— Votre consigne —
Remplacez « janvier » par « février » dans le passage du courrier sur les municipales de 2001 qui s'ouvre sur les mots contenant « Fin janvier, par » et se ferme sur « fonctionnaires en 1997. », puis recopiez ce passage ainsi modifié.

COURRIER DES LIBERTÉS SOCIALES
JEUDI 8 MARS 2001
"LE PEUPLE, OUI, MAIS À CONDITION DE NE PAS VOIR SA GUEULE"
Cette forte pensée de Louis-Ferdinand Céline va-t-elle servir de point de repère à nos dirigeants politiques ? On pouvait se le demander en faisant le bilan de cette campagne des élections municipales 2001 à quelques heures du scrutin. Partout il n'est question que de contradictions, non pas seulement, traditionnellement, entre droite et gauche, mais entre les élus, les candidats programmés par les appareils et leur propre base sociologique.
Fin janvier, par exemple, on notait la plus grande mobilisation de fonctionnaires depuis 1995. Or, il ne s'agissait pas de protester contre le plan de l'énarque Juppé, mais de contester la situation faite à la fonction publique par un gouvernement élu en grande partie par un électorat de fonctionnaires en 1997.
Le Monde (3 mars) soulignait, un peu perfidement, la faible mobilisation des socialistes eux-mêmes : à Paris, au moment où l'on annonce à toute force le succès de la gauche, le meeting triomphal du 1er mars, appuyé par les maires de Sao Paolo, de Londres et de Rome, n'a vu que 4 000 Parisiens réels, dont les 516 candidats et leurs conjoints, se déplacer au Zénith pour applaudir M. Delanoë. Ils étaient 4 000 au Zénith de 1998, 5 000 au Palais des Sports en 1999, et un peu moins de 5 000 déjà au Zénith en 1997.

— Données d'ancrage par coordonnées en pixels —
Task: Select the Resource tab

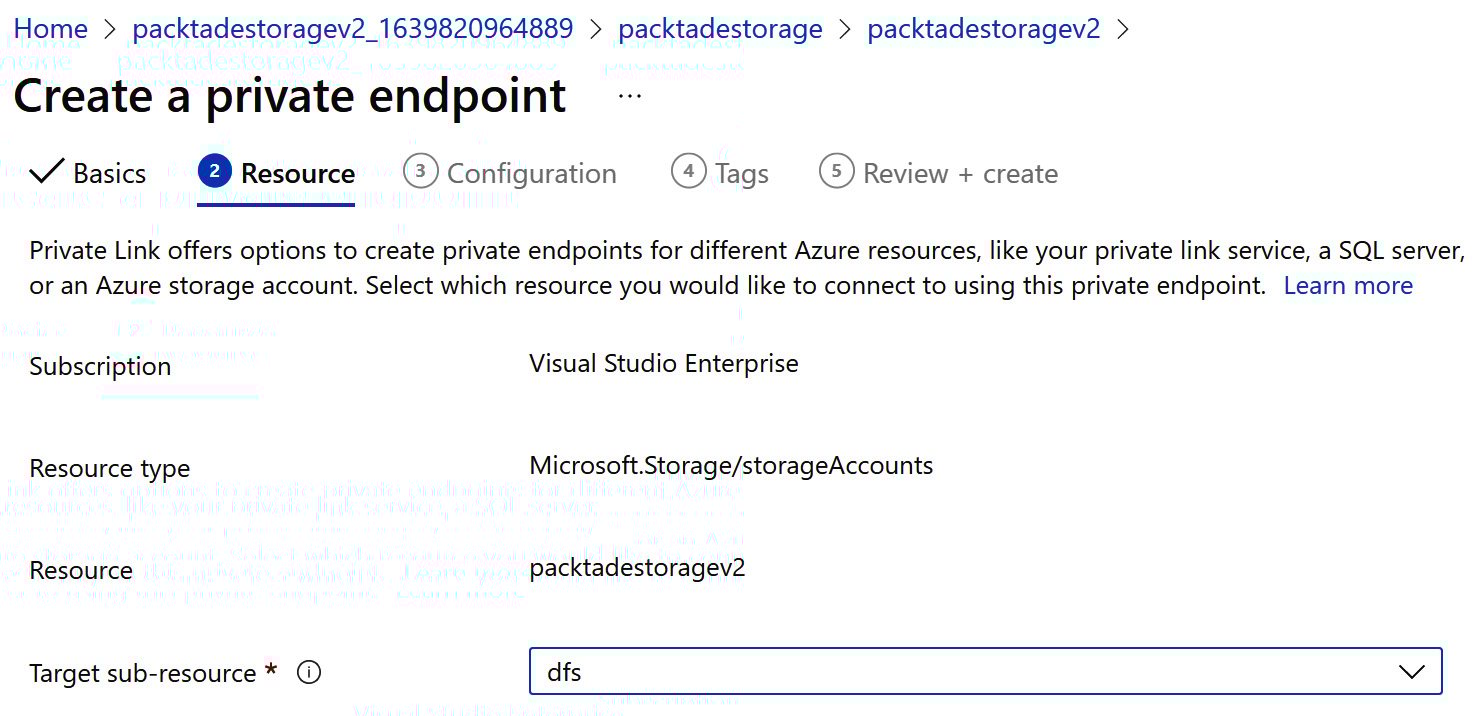Action: point(297,173)
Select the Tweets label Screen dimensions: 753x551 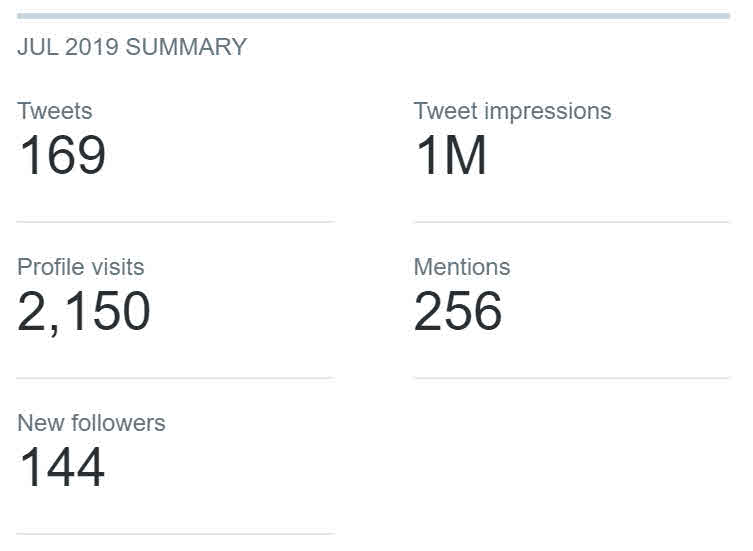tap(54, 111)
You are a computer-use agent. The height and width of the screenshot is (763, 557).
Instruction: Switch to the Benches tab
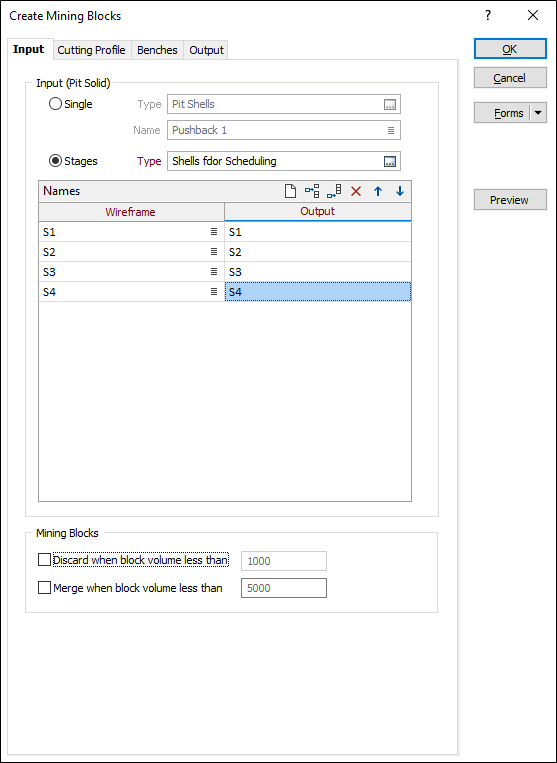157,50
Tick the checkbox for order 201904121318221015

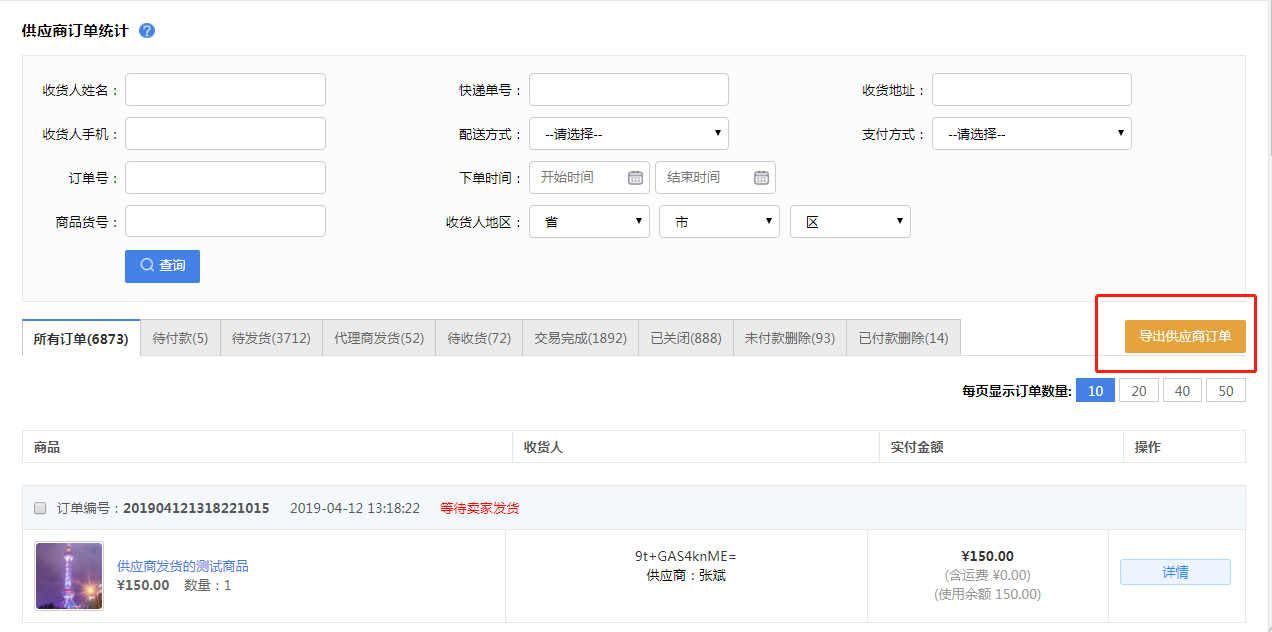40,508
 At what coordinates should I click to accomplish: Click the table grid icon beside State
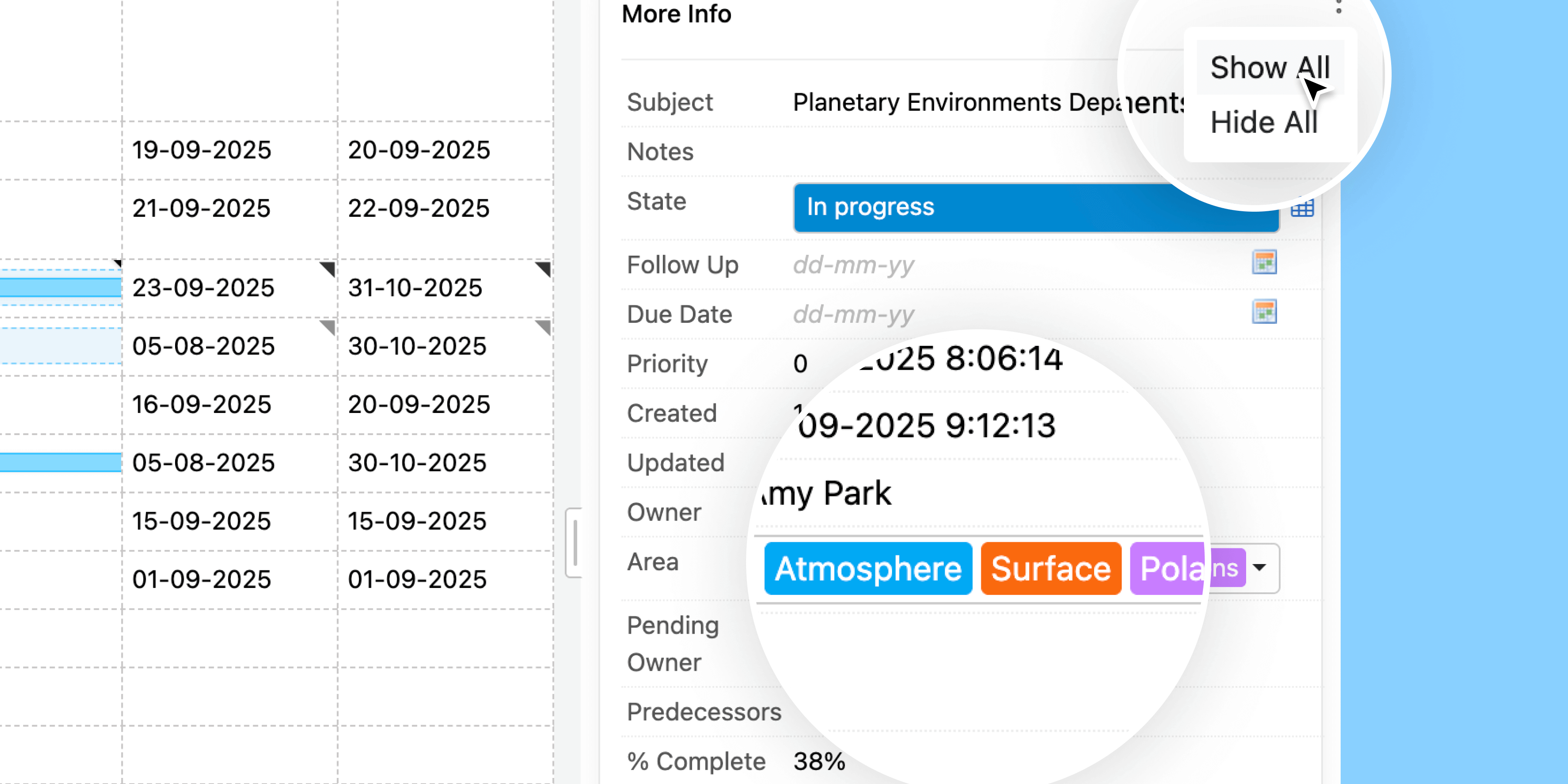(x=1303, y=208)
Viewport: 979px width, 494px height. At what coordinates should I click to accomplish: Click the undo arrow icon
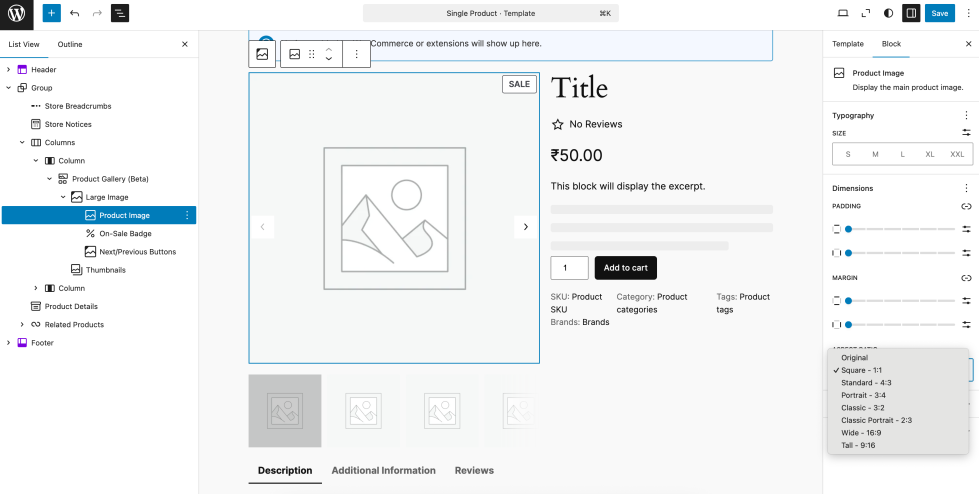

— Réponse ci-dessous —
Fin février, par exemple, on notait la plus grande mobilisation de fonctionnaires depuis 1995. Or, il ne s'agissait pas de protester contre le plan de l'énarque Juppé, mais de contester la situation faite à la fonction publique par un gouvernement élu en grande partie par un électorat de fonctionnaires en 1997.